_Problem description_
In the records below, find each line containing the word "agent" and copy it.

***** Records for processing

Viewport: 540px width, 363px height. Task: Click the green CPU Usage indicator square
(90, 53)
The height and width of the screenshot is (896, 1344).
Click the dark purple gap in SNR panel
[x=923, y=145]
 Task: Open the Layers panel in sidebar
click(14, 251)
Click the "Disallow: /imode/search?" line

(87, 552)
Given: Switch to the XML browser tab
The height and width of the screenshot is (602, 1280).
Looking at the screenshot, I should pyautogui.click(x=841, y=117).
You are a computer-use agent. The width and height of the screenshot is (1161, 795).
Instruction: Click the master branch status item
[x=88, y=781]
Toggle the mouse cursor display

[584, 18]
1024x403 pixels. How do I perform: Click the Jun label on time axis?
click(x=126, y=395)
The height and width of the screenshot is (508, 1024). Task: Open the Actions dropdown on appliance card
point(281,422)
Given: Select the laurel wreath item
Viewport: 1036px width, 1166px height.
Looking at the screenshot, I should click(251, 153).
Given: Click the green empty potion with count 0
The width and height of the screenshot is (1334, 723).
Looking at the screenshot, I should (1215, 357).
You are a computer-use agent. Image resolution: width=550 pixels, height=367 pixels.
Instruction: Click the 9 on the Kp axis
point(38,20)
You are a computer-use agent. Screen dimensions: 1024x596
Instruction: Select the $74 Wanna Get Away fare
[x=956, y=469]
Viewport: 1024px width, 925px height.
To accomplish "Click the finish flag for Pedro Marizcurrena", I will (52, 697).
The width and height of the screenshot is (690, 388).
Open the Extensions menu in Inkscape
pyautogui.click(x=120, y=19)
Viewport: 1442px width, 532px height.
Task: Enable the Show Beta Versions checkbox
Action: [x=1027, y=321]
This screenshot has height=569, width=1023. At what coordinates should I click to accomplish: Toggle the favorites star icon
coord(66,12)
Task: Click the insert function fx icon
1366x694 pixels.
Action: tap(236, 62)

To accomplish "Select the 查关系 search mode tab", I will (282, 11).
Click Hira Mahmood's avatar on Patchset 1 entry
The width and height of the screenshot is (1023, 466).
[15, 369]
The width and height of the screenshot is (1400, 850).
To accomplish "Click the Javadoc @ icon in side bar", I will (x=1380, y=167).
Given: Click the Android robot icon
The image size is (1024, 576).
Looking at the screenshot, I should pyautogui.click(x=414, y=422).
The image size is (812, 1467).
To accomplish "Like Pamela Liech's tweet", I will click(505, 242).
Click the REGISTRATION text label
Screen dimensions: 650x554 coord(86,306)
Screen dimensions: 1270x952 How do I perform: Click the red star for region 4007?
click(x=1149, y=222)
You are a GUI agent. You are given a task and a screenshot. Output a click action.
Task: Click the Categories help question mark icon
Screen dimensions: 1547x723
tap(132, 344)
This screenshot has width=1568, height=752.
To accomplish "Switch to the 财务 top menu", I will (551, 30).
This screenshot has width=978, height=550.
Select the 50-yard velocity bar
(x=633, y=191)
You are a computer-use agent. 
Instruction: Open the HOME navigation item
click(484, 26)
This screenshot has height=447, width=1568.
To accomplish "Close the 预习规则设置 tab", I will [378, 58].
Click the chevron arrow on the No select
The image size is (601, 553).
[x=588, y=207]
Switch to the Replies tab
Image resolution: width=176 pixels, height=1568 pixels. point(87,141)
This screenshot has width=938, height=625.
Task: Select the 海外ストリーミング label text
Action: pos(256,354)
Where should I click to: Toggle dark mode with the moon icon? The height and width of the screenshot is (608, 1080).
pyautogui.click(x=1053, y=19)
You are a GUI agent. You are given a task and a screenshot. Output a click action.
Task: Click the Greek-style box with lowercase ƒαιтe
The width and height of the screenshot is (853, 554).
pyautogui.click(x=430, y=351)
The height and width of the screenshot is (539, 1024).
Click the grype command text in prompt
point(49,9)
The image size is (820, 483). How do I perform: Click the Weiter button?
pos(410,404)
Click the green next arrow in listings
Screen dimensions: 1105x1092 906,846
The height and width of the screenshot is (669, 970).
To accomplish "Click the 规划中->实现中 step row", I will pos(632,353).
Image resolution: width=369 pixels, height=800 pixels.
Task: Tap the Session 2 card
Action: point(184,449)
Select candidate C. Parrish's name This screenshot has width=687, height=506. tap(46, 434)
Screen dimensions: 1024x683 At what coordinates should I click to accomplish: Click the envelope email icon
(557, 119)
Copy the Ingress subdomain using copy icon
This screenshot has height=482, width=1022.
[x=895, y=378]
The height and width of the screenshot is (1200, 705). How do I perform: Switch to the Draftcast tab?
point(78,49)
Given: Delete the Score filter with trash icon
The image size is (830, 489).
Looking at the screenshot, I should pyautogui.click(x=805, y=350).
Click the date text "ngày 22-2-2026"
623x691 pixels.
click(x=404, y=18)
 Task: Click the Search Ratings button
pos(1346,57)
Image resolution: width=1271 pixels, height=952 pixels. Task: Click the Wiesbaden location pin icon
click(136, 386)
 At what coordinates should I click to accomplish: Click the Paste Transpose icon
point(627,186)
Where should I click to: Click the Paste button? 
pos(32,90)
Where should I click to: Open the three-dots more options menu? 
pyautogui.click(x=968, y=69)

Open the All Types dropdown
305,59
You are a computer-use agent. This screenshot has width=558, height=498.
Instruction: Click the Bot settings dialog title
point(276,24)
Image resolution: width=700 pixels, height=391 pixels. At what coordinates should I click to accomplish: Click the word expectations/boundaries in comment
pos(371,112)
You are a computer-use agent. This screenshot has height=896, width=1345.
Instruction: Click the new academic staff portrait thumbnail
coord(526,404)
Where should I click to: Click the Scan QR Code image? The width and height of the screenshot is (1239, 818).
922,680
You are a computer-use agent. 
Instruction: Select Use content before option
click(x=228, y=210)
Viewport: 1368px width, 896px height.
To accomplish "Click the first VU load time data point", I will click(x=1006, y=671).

**********

_Response_
You are a computer-use agent. The width and height of the screenshot is (1161, 795).
You are a computer-use agent. Image resolution: width=550 pixels, height=367 pixels.
You are a computer-use agent. Screen dimensions: 1024x596
You are a GUI agent. You are given a task and a screenshot. Output a click action.
You are a computer-use agent. 
You are a GUI agent. You are given a task and a screenshot. Output a click action.
You are a computer-use agent. This screenshot has width=558, height=498.
You are a computer-use agent. This screenshot has height=896, width=1345.
You are a computer-use agent. 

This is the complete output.